=== Problem ===
Write out the data once more, exactly as it reads.

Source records
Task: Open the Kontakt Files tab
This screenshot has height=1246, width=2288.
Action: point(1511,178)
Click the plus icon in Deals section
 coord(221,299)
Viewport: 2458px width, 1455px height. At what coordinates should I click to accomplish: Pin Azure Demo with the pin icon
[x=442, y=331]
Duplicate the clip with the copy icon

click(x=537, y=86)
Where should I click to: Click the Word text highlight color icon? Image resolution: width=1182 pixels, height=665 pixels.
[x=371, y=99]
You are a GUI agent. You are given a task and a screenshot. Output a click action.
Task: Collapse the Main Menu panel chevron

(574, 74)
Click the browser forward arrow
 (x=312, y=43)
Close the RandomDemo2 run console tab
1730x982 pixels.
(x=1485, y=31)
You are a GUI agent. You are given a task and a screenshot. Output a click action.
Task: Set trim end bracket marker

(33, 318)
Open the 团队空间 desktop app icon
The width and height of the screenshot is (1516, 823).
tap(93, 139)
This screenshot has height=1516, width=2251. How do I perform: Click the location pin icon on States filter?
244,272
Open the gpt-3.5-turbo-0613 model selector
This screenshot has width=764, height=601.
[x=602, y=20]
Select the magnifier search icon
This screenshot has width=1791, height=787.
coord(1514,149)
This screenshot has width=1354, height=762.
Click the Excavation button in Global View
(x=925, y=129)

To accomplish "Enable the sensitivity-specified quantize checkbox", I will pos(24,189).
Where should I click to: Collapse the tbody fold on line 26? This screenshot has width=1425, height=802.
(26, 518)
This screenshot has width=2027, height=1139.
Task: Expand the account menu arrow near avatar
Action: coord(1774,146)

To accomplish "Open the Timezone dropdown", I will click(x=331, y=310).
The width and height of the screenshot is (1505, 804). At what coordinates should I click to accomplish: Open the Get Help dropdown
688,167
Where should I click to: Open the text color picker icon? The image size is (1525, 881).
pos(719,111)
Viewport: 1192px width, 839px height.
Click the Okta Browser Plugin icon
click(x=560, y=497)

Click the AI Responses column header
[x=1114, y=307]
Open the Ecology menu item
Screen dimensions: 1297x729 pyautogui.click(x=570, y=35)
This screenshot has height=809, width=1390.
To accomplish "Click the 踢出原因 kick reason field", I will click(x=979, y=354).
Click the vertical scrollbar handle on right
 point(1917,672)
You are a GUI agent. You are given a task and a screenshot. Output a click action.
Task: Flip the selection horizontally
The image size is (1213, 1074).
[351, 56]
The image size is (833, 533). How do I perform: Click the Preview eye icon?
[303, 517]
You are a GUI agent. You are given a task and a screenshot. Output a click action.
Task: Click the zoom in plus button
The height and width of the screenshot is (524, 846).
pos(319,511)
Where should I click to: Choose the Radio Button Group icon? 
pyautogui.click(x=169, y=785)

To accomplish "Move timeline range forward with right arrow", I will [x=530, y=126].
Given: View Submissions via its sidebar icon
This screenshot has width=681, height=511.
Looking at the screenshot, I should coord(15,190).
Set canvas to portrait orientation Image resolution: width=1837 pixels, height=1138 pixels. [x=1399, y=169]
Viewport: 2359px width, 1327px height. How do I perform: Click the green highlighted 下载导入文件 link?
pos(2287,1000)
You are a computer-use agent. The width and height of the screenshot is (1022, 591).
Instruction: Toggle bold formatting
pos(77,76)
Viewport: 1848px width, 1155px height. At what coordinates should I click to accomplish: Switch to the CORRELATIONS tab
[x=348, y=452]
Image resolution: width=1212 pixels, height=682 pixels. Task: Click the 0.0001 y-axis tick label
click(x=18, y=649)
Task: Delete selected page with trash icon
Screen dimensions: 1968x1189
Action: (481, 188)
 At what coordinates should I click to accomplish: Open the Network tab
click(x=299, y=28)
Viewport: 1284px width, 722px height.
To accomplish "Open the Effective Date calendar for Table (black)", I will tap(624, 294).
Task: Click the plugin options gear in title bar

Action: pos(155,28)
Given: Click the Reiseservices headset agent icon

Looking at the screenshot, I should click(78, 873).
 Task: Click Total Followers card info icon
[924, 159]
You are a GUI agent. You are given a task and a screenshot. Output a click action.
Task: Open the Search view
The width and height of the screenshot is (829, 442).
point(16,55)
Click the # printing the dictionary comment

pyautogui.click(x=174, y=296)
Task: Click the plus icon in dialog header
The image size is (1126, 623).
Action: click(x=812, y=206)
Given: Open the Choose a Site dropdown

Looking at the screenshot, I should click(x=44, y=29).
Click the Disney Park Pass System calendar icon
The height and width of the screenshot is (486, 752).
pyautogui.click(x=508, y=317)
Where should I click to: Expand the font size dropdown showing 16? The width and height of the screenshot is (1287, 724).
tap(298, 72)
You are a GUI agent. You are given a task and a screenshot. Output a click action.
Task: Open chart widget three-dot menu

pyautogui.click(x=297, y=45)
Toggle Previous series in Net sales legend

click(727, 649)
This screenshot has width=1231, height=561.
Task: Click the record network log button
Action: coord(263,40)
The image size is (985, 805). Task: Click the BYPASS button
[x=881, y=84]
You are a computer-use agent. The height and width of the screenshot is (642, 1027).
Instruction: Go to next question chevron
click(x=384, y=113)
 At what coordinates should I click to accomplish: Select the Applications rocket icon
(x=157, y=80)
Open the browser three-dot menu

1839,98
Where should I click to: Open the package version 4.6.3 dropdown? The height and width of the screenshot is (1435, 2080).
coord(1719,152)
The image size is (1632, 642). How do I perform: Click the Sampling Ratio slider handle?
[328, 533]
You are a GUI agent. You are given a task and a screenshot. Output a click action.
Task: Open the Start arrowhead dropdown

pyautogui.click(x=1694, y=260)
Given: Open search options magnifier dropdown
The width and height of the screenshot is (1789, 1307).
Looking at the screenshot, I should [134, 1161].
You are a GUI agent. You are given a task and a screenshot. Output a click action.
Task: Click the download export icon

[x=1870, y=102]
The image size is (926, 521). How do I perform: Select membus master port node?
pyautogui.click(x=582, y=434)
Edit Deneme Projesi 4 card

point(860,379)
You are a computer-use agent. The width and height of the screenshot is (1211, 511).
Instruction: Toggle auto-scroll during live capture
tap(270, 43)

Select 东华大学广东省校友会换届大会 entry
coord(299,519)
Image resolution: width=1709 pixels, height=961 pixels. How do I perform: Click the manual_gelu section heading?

=== Answer box ===
Task: Open the Kontakt Files tab
This screenshot has height=1246, width=2288.
Action: point(1511,178)
Click the plus icon in Deals section
 coord(221,299)
Viewport: 2458px width, 1455px height. At what coordinates should I click to accomplish: Pin Azure Demo with the pin icon
[x=442, y=331]
Duplicate the clip with the copy icon

click(x=537, y=86)
Where should I click to: Click the Word text highlight color icon? Image resolution: width=1182 pixels, height=665 pixels.
[x=371, y=99]
You are a GUI agent. You are given a task and a screenshot. Output a click action.
Task: Collapse the Main Menu panel chevron

(574, 74)
Click the browser forward arrow
 (x=312, y=43)
Close the RandomDemo2 run console tab
1730x982 pixels.
(x=1485, y=31)
You are a GUI agent. You are given a task and a screenshot. Output a click action.
Task: Set trim end bracket marker

(33, 318)
Open the 团队空间 desktop app icon
The width and height of the screenshot is (1516, 823).
tap(93, 139)
This screenshot has height=1516, width=2251. How do I perform: Click the location pin icon on States filter?
244,272
Open the gpt-3.5-turbo-0613 model selector
This screenshot has width=764, height=601.
[x=602, y=20]
Select the magnifier search icon
This screenshot has width=1791, height=787.
coord(1514,149)
This screenshot has width=1354, height=762.
Click the Excavation button in Global View
(x=925, y=129)

To accomplish "Enable the sensitivity-specified quantize checkbox", I will pos(24,189).
Where should I click to: Collapse the tbody fold on line 26? This screenshot has width=1425, height=802.
(26, 518)
This screenshot has width=2027, height=1139.
Task: Expand the account menu arrow near avatar
Action: coord(1774,146)

To accomplish "Open the Timezone dropdown", I will click(x=331, y=310).
The width and height of the screenshot is (1505, 804). At what coordinates should I click to accomplish: Open the Get Help dropdown
688,167
Where should I click to: Open the text color picker icon? The image size is (1525, 881).
pos(719,111)
Viewport: 1192px width, 839px height.
Click the Okta Browser Plugin icon
click(x=560, y=497)

Click the AI Responses column header
[x=1114, y=307]
Open the Ecology menu item
Screen dimensions: 1297x729 pyautogui.click(x=570, y=35)
This screenshot has height=809, width=1390.
To accomplish "Click the 踢出原因 kick reason field", I will click(x=979, y=354).
Click the vertical scrollbar handle on right
 point(1917,672)
You are a GUI agent. You are given a task and a screenshot. Output a click action.
Task: Flip the selection horizontally
The image size is (1213, 1074).
[351, 56]
The image size is (833, 533). How do I perform: Click the Preview eye icon?
[303, 517]
You are a GUI agent. You are given a task and a screenshot. Output a click action.
Task: Click the zoom in plus button
The height and width of the screenshot is (524, 846).
pos(319,511)
Where should I click to: Choose the Radio Button Group icon? 
pyautogui.click(x=169, y=785)

To accomplish "Move timeline range forward with right arrow", I will [x=530, y=126].
Given: View Submissions via its sidebar icon
This screenshot has width=681, height=511.
Looking at the screenshot, I should coord(15,190).
Set canvas to portrait orientation Image resolution: width=1837 pixels, height=1138 pixels. [x=1399, y=169]
Viewport: 2359px width, 1327px height. How do I perform: Click the green highlighted 下载导入文件 link?
pos(2287,1000)
You are a computer-use agent. The width and height of the screenshot is (1022, 591).
Instruction: Toggle bold formatting
pos(77,76)
Viewport: 1848px width, 1155px height. At what coordinates should I click to accomplish: Switch to the CORRELATIONS tab
[x=348, y=452]
Image resolution: width=1212 pixels, height=682 pixels. Task: Click the 0.0001 y-axis tick label
click(x=18, y=649)
Task: Delete selected page with trash icon
Screen dimensions: 1968x1189
Action: (481, 188)
 At what coordinates should I click to accomplish: Open the Network tab
click(x=299, y=28)
Viewport: 1284px width, 722px height.
To accomplish "Open the Effective Date calendar for Table (black)", I will tap(624, 294).
Task: Click the plugin options gear in title bar

Action: pos(155,28)
Given: Click the Reiseservices headset agent icon

Looking at the screenshot, I should click(78, 873).
 Task: Click Total Followers card info icon
[924, 159]
You are a GUI agent. You are given a task and a screenshot. Output a click action.
Task: Open the Search view
The width and height of the screenshot is (829, 442).
point(16,55)
Click the # printing the dictionary comment

pyautogui.click(x=174, y=296)
Task: Click the plus icon in dialog header
The image size is (1126, 623).
Action: click(x=812, y=206)
Given: Open the Choose a Site dropdown

Looking at the screenshot, I should click(x=44, y=29).
Click the Disney Park Pass System calendar icon
The height and width of the screenshot is (486, 752).
pyautogui.click(x=508, y=317)
Where should I click to: Expand the font size dropdown showing 16? The width and height of the screenshot is (1287, 724).
tap(298, 72)
You are a GUI agent. You are given a task and a screenshot. Output a click action.
Task: Open chart widget three-dot menu

pyautogui.click(x=297, y=45)
Toggle Previous series in Net sales legend

click(727, 649)
This screenshot has width=1231, height=561.
Task: Click the record network log button
Action: coord(263,40)
The image size is (985, 805). Task: Click the BYPASS button
[x=881, y=84]
You are a computer-use agent. The height and width of the screenshot is (642, 1027).
Instruction: Go to next question chevron
click(x=384, y=113)
 At what coordinates should I click to accomplish: Select the Applications rocket icon
(x=157, y=80)
Open the browser three-dot menu

1839,98
Where should I click to: Open the package version 4.6.3 dropdown? The height and width of the screenshot is (1435, 2080).
coord(1719,152)
The image size is (1632, 642). How do I perform: Click the Sampling Ratio slider handle?
[328, 533]
You are a GUI agent. You are given a task and a screenshot. Output a click action.
Task: Open the Start arrowhead dropdown

pyautogui.click(x=1694, y=260)
Given: Open search options magnifier dropdown
The width and height of the screenshot is (1789, 1307).
Looking at the screenshot, I should [134, 1161].
You are a GUI agent. You are given a task and a screenshot. Output a click action.
Task: Click the download export icon

[x=1870, y=102]
The image size is (926, 521). How do I perform: Select membus master port node?
pyautogui.click(x=582, y=434)
Edit Deneme Projesi 4 card

point(860,379)
You are a computer-use agent. The width and height of the screenshot is (1211, 511).
Instruction: Toggle auto-scroll during live capture
tap(270, 43)

Select 东华大学广东省校友会换届大会 entry
coord(299,519)
Image resolution: width=1709 pixels, height=961 pixels. How do I perform: Click the manual_gelu section heading?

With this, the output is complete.